遠眼鏡屋2

呆れたフィッチ

ギリシャのユーロ離脱、ユーロ圏全体の格付けに影響=フィッチ
ギリシャが現在の政治危機によって、もしくは今後、経済の安定化を達成できず、(ユーロ圏を)離脱することになれば、・・・・・」

もしギリシャが破れかぶれになってユーロ圏離脱する場合はその悪影響は全ヨーロッパに及ぶ、と警告したいのであろう。だが、政治力学的にもそんな乱暴はできるはずもなく、ギリシャはじめ関係諸国は計画的離脱の道を探ることになる。その場合は、圧倒的優位国ドイツにくわえ、まだ比較的に余裕のあるフランスなどが従来路線に準じたセーフティネットの充実を図るほか、ギリシャの経済的貧困層への経済支援のための特別プログラムも用意されることになるであろう。

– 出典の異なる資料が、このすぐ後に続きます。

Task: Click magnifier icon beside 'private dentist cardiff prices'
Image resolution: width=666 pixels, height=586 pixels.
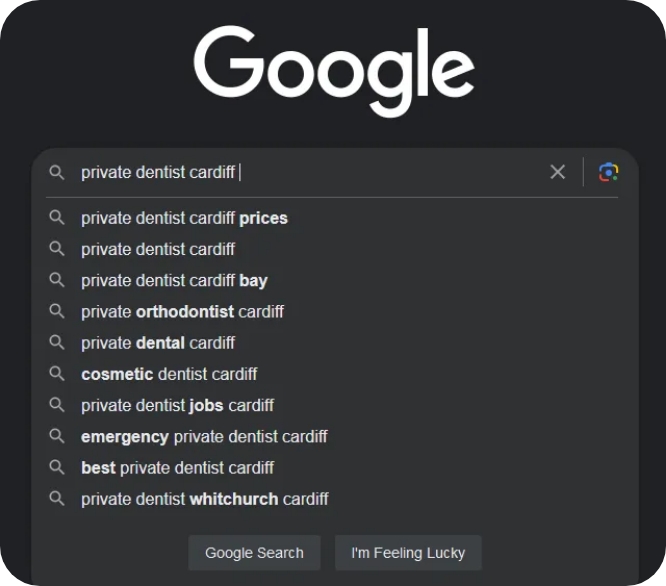Action: [x=57, y=218]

要は、ギリシャが主要国から従来の支援を得つつ、自国の新通貨運営により万年貿易赤字状態から脱するシステムを作る必要があるということだ。経済の安定化を達成するためにユーロ圏離脱を行うのであるのに、フィッチにおいては目的と手段が逆転している。同社はギリシャがユーロ圏にいたまま他国に迷惑をかけない自立した国に戻れるとでも思っているのだろうか。なんとしてもギリシャを自助努力のできる普通の国に戻さなくてはならないと考える。

ついでながら同社についてだが、活躍の場は英米だが、根はフランス系の会社であって、ヨーロッパ統合の呪縛に囚われているように見える。